[Item position entries]
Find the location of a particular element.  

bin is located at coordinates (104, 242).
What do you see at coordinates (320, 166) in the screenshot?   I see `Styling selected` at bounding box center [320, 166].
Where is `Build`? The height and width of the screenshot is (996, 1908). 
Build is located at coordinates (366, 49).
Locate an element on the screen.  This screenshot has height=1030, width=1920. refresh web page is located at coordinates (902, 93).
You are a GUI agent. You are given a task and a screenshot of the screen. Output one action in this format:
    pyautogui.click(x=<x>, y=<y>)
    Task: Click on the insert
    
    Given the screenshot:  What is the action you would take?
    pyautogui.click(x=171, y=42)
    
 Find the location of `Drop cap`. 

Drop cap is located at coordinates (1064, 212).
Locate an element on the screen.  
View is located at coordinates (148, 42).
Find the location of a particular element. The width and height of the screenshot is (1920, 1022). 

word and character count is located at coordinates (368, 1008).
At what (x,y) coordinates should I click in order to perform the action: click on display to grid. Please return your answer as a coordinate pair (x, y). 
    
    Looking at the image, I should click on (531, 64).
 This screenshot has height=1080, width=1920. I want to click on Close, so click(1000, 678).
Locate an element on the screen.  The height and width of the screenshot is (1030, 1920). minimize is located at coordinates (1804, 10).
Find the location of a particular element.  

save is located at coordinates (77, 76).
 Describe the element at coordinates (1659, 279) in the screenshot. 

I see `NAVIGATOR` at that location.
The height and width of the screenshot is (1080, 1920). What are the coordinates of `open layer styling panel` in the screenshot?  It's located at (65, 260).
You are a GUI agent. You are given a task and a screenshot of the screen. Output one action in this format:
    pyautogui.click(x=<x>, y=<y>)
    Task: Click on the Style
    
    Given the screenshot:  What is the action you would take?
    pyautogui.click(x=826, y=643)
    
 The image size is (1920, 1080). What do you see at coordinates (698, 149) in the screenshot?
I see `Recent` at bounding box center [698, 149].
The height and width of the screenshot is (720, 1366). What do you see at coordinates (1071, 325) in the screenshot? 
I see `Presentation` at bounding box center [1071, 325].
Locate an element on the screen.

• SHORT TASK
Output the lines from the start of the records through the line containing "What do you see at coordinates (320, 166)" as a JSON list of strings, one string per line, leaving out blank lines.

• ANSWER
[
  "Find the location of a particular element.  ",
  "bin is located at coordinates (104, 242).",
  "What do you see at coordinates (320, 166) in the screenshot?   I see `Styling selected` at bounding box center [320, 166]."
]